The Viola Sonata, Shostakovich’s ultimate composition, introduced the recital to a subdued and twilight-colored shut. Composed in the summertime of 1975 and accomplished simply weeks earlier than his demise, it’s haunted by allusions to earlier music, forged in a language of utmost restraint. Kissin and violist Maxim Rysanov captured that stress with outstanding sensitivity. From the quiet pizzicatos that opened the Moderato, Rysanov maintained a hushed, centered tone, by no means drawing undue consideration to the road however shaping it with luminous focus. The motion’s stark alternation between piano and viola – much less a dialogue than a sequence of name and withdrawal – echoed the fragmented construction of the Violin Sonata’s passacaglia, although right here the gestures felt extra reflective and reconciled.

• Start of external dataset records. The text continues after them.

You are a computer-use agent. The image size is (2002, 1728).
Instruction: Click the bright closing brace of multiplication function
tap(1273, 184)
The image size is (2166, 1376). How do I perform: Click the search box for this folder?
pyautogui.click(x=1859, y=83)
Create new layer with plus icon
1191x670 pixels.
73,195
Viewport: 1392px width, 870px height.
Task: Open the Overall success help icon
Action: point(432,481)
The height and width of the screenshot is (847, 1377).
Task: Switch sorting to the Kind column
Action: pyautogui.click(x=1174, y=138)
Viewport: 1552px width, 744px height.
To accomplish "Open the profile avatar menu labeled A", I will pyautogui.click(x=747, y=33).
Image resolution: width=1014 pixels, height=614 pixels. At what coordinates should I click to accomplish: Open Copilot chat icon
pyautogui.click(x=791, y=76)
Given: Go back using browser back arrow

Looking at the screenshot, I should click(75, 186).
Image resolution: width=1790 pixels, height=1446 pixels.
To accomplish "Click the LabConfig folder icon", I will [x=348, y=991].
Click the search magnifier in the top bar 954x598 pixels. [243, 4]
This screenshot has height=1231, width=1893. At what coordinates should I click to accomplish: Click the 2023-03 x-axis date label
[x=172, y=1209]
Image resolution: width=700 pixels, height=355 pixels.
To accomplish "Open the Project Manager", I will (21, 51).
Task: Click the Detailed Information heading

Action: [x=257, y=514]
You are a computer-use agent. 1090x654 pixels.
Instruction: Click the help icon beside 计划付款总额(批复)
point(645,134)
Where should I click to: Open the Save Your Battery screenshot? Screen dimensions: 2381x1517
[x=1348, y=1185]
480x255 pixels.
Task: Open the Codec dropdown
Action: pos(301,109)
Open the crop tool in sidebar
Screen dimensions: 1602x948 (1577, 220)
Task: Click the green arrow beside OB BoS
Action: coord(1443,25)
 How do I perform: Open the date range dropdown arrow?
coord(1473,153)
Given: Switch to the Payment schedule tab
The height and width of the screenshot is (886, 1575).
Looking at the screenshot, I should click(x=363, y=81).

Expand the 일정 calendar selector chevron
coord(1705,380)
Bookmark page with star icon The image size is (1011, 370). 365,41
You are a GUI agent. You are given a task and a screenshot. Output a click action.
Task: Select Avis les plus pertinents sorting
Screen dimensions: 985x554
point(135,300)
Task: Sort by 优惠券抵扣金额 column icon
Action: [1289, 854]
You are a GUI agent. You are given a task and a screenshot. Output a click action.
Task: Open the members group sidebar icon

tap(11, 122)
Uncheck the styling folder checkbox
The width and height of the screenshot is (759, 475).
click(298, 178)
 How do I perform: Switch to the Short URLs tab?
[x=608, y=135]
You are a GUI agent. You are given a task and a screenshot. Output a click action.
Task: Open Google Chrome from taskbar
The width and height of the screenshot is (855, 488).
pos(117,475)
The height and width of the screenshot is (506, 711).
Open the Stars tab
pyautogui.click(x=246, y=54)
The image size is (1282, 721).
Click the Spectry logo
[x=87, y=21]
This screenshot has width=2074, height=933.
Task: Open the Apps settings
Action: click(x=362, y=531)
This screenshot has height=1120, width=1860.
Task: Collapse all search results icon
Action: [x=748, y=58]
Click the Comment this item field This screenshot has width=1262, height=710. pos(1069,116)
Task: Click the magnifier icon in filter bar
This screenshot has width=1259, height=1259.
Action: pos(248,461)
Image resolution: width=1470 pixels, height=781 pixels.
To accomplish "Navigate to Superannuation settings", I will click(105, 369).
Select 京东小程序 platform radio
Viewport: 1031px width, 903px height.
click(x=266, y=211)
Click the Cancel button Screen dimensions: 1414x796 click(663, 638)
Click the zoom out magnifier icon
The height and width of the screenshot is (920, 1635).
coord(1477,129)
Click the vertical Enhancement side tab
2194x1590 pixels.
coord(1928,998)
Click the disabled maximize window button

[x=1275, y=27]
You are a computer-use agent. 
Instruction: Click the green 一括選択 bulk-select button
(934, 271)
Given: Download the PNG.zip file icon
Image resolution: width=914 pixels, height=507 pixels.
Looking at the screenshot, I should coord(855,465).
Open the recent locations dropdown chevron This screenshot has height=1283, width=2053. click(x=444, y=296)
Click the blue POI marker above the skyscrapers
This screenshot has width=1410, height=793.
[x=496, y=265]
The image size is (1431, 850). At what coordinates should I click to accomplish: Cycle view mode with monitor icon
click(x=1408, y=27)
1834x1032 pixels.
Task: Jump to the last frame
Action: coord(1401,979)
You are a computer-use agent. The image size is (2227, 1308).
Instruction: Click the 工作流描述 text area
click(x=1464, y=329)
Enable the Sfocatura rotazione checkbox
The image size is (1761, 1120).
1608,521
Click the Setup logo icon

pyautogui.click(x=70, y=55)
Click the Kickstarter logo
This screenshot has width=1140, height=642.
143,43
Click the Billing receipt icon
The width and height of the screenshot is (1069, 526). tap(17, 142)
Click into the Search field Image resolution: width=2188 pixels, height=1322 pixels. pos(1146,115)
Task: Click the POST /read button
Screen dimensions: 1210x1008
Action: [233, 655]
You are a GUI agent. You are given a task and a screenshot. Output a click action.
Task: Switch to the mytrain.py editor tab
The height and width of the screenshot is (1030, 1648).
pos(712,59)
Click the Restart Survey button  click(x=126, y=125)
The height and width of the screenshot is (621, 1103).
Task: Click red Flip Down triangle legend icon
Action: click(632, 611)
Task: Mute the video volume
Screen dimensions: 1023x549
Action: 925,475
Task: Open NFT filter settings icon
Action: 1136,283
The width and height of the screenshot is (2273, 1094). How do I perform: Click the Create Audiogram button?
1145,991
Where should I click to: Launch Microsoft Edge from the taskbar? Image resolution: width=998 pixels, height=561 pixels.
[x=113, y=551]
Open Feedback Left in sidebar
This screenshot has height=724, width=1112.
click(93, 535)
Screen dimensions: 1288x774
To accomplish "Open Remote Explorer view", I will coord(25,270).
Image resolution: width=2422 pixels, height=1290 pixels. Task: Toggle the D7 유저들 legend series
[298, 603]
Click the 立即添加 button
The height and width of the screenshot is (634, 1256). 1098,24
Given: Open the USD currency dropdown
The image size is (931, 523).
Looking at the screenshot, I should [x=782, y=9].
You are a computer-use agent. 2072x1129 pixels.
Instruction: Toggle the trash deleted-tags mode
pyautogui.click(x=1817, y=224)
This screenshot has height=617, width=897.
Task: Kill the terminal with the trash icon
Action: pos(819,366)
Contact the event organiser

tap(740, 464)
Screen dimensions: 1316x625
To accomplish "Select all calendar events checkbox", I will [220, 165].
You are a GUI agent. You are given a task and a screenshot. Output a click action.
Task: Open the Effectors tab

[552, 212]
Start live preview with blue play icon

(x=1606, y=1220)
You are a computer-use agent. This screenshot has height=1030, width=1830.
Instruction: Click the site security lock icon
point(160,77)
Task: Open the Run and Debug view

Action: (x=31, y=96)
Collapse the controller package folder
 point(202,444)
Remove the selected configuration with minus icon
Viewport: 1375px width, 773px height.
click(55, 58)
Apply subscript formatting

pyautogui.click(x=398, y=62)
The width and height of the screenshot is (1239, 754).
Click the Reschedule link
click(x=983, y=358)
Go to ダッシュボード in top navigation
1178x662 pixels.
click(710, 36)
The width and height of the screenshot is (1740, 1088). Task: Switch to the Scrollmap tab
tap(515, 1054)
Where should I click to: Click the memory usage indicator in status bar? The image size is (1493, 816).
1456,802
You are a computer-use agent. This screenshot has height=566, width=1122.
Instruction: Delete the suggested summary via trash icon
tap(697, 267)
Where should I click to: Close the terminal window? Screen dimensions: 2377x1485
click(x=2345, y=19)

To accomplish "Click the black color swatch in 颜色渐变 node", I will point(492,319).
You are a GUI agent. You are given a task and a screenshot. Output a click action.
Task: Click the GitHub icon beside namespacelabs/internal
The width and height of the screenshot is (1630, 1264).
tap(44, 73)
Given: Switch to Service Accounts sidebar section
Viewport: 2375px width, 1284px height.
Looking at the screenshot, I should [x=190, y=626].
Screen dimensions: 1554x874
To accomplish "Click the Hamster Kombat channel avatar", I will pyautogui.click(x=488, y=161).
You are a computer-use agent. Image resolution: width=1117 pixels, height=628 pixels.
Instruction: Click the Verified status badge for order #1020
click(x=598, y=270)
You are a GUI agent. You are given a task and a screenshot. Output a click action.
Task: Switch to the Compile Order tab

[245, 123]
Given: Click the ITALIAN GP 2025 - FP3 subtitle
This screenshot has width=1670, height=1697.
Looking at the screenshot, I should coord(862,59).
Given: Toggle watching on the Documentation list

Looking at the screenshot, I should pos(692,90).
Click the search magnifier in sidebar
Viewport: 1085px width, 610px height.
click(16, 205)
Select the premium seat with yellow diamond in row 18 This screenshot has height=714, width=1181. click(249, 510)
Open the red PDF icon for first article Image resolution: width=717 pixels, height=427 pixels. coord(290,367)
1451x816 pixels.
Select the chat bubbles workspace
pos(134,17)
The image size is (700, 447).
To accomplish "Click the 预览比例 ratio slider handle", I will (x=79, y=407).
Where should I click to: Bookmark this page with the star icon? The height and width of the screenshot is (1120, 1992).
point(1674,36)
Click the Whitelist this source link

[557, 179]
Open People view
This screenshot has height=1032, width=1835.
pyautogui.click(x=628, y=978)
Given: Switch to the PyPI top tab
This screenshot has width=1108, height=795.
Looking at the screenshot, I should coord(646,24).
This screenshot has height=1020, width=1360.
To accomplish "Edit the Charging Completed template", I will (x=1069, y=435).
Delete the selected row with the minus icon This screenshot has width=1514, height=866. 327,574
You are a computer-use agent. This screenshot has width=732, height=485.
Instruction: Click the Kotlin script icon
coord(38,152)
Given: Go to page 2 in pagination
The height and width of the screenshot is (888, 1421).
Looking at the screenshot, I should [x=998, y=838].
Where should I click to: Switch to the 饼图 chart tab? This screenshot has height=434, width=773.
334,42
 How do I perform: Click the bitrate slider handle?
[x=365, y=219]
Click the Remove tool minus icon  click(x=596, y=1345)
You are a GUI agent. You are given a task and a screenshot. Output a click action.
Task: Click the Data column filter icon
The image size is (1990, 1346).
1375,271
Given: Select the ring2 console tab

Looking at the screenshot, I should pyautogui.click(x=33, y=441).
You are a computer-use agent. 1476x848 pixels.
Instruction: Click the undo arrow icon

The central Allegretto provided fleeting glimpses of sardonic humor, however every flash was rapidly extinguished, overtaken by darker sonorities within the piano or a biting pizzicato that landed like a muted shriek. Within the ultimate Adagio, the allusion to Beethoven’s ‘Moonlight’ Sonata surfaced not as citation however as light memory, barely stabilized by the tolling piano motif beneath it. The performers sustained an extended, luminous line via the ultimate bars, arriving on the rating’s morendo not as a dramatic gesture however as a pure expiration. Rysanov performed with a radiant inwardness that gave even the silences form. As within the ultimate pages of Mahler’s Ninth Symphony – a piece Shostakovich revered – there was a way of a soul hovering between resignation and refusal, between the impulse to fade and the longing to stay. On the identical time, in plastic phrases, the environment recalled certainly one of Mark Rothko’s late Seagram Murals, the place distinctions of type and coloration slowly dissolve into shadow. What remained was not silence however one thing simply past attain – withdrawn, however nonetheless perceived.